Deciding to Participate
As a parent or guardian, the decision to allow your child to participate in a clinical study may be a difficult one.
Many parents may be concerned that their child may not benefit from being in a study or that some tests may hurt or be uncomfortable. Parents want to know what the side effects may be for certain study treatments and how much extra time or visits to the research site it will take to be in a study.
Clinical studies are required to give you a consent form before you agree for your child to join a study. The consent form describes the research and many of your questions will be answered there. The consent form is required by law to explain:
- That the study involves research
- Why the study is being done
- The length of time the subject will be in the study
- The procedures to be followed and which are experimental
- Potential risks or discomforts to the subject
- Potential benefits to the subject or to others
- Appropriate alternative procedures or courses of treatment
- How privacy of records or confidentiality will be maintained
- Whether any compensation or medical treatments are available if injury occurs and, if so, what they consist of, or where information may be found
- Whom to contact for answers about the research and research subjects' rights
- Whom to contact in the event of a research-related injury to the subject
- That participation is voluntary, refusal to participate will involve no penalty or loss of benefits and that the subject may stop the study at any time.
Questions to Ask
When you meet with a member of the research team, you will want to listen carefully and ask several questions about the study. To begin, some questions you may ask are:
- Why is this study being done?
- Why do the doctors think this treatment may work?

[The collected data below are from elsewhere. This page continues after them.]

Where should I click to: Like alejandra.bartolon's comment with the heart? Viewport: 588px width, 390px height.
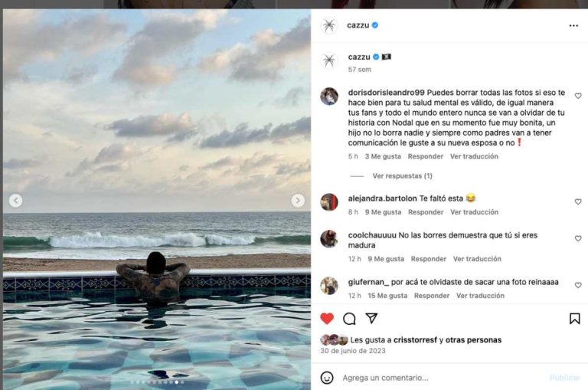(578, 202)
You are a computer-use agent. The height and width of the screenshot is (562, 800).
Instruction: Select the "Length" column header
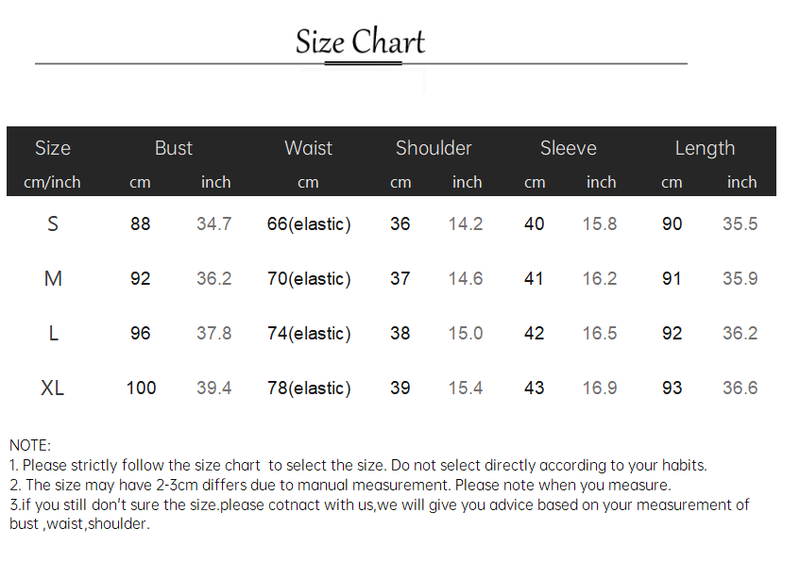coord(704,148)
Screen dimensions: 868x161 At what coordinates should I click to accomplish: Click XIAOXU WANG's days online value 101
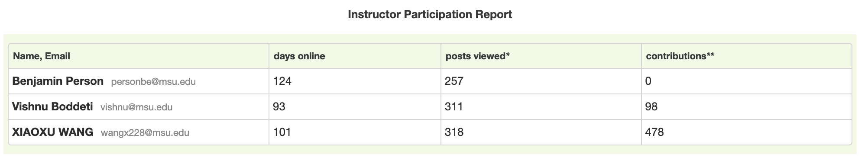(x=282, y=132)
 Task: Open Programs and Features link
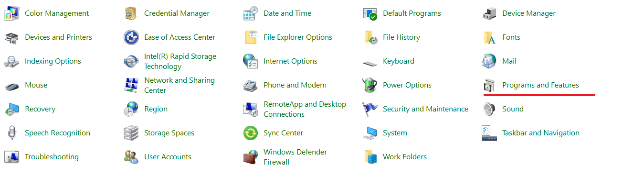(x=540, y=85)
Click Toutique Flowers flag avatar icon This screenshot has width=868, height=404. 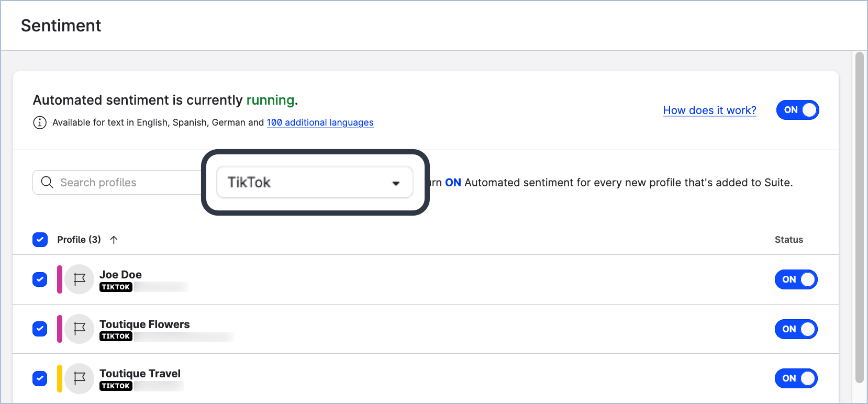[80, 329]
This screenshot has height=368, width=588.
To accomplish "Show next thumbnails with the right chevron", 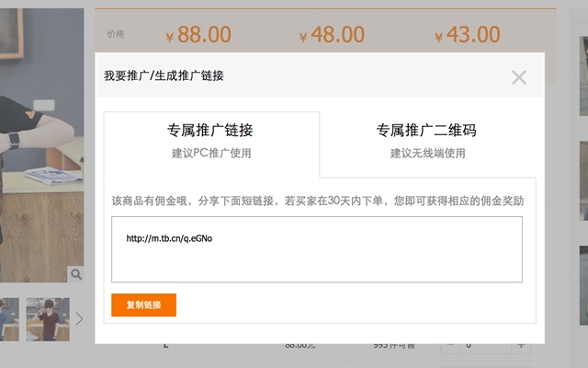I will click(79, 318).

The Children and Clinical Studies
website can help you to identify Questions You Should Consider Asking
as part of this conversation.
You will want to consider all of your choices when deciding if your child should enter a research study or not. You may want to let your child participate or you could allow your child to receive the standard care. It is important to understand the other options available for your child’s care.
There is no right or wrong answer about participating in research, only the answer that seems right for you and your child.
Your Rights and Responsibilities
If your child does participate in the study, it is important to know what your rights and responsibilities are. You will need to make sure that you and your child are following the study instructions in order to keep your child safe and for the study to have meaningful results.
What are your and your child’s rights?
- You have the right to be informed as fully as possible, to understand the study, and to be given time to ask all of your questions and have them answered by the study investigators.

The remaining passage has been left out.